Reliance on ground truth for data construction: The evaluator \(E\) must be conditioned on ground truth (Wikipedia, gold solutions), making it difficult to apply to domains lacking gold standards.
Significant recall cost: At the highest accuracy setting (87% accuracy), recall drops to 25%, meaning a large amount of potentially correct information is discarded.
Additional training overhead: Each model requires regenerating and post-processing data (sampling N paths, snippet evaluation), which is a non-trivial one-time pipeline cost.
Impact of weak ICL: In-context learning performance directly limits HALT's quality; Mistral-7B showed a larger gap when replacing gold standards with few-shot responses.

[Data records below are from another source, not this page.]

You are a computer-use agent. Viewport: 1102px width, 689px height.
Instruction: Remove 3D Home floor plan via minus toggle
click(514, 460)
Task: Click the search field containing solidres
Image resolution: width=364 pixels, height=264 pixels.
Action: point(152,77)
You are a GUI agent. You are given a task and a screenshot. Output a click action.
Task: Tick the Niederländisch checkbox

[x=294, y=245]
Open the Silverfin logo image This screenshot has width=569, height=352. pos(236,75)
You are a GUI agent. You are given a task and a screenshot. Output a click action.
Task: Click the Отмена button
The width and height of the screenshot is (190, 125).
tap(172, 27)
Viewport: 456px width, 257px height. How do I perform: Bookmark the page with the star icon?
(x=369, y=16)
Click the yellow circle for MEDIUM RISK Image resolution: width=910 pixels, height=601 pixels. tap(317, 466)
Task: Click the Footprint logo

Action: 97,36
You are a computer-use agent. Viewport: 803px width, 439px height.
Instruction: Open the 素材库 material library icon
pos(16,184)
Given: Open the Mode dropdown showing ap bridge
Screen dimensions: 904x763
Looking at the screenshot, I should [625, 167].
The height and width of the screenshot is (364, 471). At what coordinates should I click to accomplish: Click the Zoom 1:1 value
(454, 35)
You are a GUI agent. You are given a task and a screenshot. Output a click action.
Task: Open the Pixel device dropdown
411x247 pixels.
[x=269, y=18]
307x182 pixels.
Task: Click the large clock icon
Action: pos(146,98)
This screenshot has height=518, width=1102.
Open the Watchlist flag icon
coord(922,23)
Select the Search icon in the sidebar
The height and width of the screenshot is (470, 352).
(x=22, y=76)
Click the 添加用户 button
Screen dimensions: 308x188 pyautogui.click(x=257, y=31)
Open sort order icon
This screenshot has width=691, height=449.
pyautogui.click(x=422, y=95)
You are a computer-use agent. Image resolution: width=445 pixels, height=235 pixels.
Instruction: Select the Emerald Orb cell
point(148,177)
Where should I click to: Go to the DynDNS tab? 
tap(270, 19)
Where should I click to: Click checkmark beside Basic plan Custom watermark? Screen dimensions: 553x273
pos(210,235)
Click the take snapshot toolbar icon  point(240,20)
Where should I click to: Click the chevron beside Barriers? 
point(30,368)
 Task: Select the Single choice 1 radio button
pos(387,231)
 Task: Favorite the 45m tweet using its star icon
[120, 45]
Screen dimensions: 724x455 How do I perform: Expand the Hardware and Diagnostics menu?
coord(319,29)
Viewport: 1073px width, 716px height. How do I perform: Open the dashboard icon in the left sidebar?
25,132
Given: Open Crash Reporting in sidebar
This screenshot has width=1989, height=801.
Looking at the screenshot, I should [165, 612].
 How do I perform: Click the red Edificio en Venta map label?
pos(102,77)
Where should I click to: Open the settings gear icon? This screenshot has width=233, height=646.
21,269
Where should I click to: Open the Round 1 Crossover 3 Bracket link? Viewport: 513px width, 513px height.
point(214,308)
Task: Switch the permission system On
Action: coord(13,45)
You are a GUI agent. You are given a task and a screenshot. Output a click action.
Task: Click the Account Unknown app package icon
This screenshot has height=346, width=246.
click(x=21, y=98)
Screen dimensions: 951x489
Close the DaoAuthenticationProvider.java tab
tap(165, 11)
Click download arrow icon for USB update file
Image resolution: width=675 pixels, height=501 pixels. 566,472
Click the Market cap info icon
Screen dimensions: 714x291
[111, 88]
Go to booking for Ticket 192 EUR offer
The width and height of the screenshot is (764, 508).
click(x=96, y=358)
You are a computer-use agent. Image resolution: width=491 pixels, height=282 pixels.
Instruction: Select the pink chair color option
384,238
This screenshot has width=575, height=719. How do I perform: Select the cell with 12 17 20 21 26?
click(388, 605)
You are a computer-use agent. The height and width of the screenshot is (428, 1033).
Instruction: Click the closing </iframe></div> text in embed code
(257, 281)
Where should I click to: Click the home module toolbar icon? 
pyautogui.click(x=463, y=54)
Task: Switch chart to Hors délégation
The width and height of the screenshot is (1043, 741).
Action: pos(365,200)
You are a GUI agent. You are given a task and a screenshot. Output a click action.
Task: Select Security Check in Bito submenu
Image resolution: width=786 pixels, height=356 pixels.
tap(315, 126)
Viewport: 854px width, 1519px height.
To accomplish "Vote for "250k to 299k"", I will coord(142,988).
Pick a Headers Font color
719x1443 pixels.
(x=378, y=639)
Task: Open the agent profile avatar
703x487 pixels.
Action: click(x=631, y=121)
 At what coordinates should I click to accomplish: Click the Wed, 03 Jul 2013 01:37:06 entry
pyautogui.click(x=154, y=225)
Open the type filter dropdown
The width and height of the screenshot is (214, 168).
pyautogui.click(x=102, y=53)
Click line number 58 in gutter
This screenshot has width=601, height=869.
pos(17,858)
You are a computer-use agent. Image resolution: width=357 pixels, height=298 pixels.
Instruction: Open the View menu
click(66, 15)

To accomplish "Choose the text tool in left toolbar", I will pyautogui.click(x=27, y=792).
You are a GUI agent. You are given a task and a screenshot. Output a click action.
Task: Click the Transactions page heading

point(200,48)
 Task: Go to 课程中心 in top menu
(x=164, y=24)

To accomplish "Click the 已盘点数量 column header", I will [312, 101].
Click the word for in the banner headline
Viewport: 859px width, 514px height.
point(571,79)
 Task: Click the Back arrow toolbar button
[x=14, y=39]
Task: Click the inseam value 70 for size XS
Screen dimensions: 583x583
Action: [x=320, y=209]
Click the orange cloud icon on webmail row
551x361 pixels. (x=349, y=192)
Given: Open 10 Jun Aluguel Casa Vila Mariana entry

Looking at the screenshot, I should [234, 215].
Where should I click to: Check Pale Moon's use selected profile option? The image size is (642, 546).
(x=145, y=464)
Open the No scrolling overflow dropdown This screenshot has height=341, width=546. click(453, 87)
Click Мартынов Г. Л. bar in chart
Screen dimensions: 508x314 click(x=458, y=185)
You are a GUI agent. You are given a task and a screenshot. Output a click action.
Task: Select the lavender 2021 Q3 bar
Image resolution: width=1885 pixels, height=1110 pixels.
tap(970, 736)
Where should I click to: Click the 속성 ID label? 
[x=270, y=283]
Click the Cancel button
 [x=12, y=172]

Hallucination Detection (Probes - Su, Internal States - Chen, Semantic Entropy - Farquhar) and Mitigation (Weight Editing - Zhang, Decoding - DoLa, Preference Training - FactTune): HALT differs by solving at the training side with zero test-time cost and reasoning coverage.
Abstention Training (IDK, Brahman): Mostly binary; HALT provides snippet-level partial abstention and tradeoff knobs.
"Finetuning does not teach new capabilities" (Lin, Zhou) and "Finetuning on unknown samples increases hallucinations" (Kang, Tian): These are the two pillars of HALT's premise. Insight: Reliability might be better solved via data construction rather than decoding or post-processing.

Rating¶

Novelty: ⭐⭐⭐⭐ Encoding capability boundaries into finetuning data and combining snippet-level abstention with an adjustable knob is a clear and uncommon perspective.
Experimental Thoroughness: ⭐⭐⭐⭐ Robust coverage with 4 models and 4 domains, 4 baselines, and validation of evaluator error and general capability.
Writing Quality: ⭐⭐⭐⭐ Clear logical chain from motivation to method to tradeoffs. Intuitive visualizations (Figures 1, 2, 4) and formal notation.
Value: ⭐⭐⭐⭐ Strong practical demand for "less talk, more accuracy" in high-stakes scenarios. Zero test-time overhead and engineering-friendly knobs make it highly applicable.